Il affirme, de plus, qu’il dispose d’un intérêt à saisir le tribunal de Saint-Etienne, lequel apparaît comme particulièrement informé des pratiques de la société LOCAM – LOCATION AUTOMOBILES MATERIELS SAS.
Il ajoute que la procédure engagée par la société LOCAM – LOCATION AUTOMOBILES MATERIELS SAS concerne précisément l’exécution du
contrat, et en particulier les obligations financières qui incomberaient à Monsieur, [R], [C] en exécution de ce contrat.

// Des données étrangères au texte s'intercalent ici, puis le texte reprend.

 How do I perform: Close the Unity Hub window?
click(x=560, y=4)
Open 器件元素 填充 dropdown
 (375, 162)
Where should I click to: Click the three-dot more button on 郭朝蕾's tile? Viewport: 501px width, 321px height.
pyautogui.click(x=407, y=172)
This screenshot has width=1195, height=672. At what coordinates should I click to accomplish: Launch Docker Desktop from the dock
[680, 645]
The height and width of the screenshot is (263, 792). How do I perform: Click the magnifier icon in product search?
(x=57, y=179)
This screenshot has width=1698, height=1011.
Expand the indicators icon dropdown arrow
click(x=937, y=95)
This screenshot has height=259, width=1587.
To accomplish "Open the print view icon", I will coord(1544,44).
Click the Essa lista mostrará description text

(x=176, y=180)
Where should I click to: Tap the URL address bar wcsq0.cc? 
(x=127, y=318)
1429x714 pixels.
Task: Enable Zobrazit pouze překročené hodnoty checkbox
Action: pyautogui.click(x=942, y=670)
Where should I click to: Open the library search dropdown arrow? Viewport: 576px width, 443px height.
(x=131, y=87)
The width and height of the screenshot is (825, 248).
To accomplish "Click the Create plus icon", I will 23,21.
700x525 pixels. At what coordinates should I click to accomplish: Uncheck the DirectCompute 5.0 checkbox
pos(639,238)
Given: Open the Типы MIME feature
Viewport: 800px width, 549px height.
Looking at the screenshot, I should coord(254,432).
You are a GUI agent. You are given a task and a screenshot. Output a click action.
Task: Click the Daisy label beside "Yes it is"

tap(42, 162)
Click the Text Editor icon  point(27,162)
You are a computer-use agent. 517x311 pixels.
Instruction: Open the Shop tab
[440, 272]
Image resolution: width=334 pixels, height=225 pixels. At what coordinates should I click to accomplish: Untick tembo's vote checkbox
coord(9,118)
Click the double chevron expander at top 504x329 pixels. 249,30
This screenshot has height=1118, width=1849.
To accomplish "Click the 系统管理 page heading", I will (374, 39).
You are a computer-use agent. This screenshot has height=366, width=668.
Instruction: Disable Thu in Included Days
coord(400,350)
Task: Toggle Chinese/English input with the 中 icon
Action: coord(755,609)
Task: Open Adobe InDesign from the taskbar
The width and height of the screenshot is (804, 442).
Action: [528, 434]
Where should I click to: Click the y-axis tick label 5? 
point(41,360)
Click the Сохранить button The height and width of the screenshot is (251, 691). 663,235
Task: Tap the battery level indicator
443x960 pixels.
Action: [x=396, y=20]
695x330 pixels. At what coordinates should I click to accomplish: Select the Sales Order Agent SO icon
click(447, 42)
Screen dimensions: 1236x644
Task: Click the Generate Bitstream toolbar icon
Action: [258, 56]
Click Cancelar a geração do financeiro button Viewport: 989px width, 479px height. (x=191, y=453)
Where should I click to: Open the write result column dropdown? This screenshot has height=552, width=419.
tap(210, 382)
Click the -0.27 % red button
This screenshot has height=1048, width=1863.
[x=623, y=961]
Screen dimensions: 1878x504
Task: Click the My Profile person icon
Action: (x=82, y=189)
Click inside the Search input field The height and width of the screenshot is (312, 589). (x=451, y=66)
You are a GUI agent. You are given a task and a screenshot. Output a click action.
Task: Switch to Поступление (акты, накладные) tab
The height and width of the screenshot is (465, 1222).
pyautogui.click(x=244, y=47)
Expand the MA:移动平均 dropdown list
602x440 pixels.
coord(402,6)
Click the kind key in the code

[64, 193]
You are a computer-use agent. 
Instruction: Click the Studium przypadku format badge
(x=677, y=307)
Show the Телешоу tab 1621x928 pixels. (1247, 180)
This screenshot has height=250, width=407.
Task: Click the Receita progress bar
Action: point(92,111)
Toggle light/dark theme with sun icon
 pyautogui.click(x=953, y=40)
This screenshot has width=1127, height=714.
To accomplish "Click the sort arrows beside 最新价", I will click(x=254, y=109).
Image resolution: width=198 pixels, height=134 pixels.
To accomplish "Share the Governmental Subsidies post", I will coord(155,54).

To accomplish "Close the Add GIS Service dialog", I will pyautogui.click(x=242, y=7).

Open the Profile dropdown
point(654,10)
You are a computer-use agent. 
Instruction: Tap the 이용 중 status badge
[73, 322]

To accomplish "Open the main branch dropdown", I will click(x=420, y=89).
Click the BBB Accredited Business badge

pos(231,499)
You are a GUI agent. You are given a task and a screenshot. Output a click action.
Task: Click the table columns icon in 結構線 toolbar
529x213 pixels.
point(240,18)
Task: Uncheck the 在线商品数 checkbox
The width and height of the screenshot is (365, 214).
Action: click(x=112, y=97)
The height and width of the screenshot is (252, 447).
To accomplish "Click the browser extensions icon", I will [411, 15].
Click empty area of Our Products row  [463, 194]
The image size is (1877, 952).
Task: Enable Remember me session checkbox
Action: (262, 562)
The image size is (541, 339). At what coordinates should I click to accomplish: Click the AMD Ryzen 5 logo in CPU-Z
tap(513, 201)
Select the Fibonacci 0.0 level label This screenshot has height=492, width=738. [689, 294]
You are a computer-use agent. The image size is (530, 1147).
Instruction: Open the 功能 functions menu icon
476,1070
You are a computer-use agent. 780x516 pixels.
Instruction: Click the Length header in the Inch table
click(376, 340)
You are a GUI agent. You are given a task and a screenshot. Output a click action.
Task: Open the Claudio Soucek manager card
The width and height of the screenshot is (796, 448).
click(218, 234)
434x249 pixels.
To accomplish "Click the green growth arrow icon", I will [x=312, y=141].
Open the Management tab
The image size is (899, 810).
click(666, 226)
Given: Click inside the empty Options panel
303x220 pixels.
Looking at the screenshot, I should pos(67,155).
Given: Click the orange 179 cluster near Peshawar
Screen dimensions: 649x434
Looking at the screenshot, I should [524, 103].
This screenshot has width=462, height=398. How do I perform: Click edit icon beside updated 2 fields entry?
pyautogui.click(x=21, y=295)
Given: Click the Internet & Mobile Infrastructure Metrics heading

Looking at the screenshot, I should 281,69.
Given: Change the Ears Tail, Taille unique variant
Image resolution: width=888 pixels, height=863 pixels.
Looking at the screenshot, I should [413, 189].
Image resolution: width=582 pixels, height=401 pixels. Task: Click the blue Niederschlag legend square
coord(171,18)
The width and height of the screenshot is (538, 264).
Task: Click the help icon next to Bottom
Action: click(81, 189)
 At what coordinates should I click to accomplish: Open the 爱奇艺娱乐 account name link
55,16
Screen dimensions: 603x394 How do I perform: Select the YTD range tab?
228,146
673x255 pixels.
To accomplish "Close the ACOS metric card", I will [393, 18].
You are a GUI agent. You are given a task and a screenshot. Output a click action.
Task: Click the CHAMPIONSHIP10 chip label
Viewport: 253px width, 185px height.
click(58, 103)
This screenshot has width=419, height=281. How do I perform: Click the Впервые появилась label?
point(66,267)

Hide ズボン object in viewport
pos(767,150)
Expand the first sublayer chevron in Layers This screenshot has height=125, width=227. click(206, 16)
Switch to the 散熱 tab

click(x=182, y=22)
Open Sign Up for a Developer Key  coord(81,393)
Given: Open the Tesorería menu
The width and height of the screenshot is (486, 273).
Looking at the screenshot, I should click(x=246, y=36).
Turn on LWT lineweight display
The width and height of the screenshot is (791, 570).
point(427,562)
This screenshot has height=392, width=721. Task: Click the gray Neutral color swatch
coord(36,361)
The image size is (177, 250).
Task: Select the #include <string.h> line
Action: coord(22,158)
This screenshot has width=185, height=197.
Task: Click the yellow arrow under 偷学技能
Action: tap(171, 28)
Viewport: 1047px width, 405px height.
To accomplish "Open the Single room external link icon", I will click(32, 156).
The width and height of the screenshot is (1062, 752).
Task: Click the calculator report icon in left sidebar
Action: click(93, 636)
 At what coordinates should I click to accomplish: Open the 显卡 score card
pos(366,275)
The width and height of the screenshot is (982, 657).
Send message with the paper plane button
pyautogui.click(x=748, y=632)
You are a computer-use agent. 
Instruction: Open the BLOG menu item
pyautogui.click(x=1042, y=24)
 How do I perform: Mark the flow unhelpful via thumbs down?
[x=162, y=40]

La société LOCAM – LOCATION AUTOMOBILES MATERIELS SAS répond que la clause d’attribution de compétence (article 16.8 des conditions générales) est stipulée dans l’intérêt exclusif du bailleur puisqu’elle désigne, soit le tribunal de commerce de Rennes, tribunal dans le ressort duquel est situé le siège social de la société COHERENCE COMMUNICATION SAS, cédante du contrat de location de site internet (au profit de la société LOCAM – LOCATION AUTOMOBILES MATERIELS SAS), soit le tribunal de commerce dans le ressort duquel le cessionnaire a son siège social, et que la société LOCAM – LOCATION AUTOMOBILES MATERIELS SAS peut y renoncer, en dépit de l’opposition de Monsieur, [R], [C].
MOTIFS
Le tribunal constate que la clause d’attribution de juridiction qui figure de manière parfaitement visible sur le contrat, en son article 16.8, est rédigée de la manière suivante : « Le contrat est soumis au droit français, en cas de litige, les parties s’engagent à faire leurs meilleurs efforts pour trouver une solution amiable. A défaut, toute contestation pouvant s’élever entre les parties concernant la validité, l’interprétation, l’exécution ou la résiliation du présent contrat sera de la compétence du tribunal de Commerce de RENNES ou du bailleur/ cessionnaire le cas échéant. ».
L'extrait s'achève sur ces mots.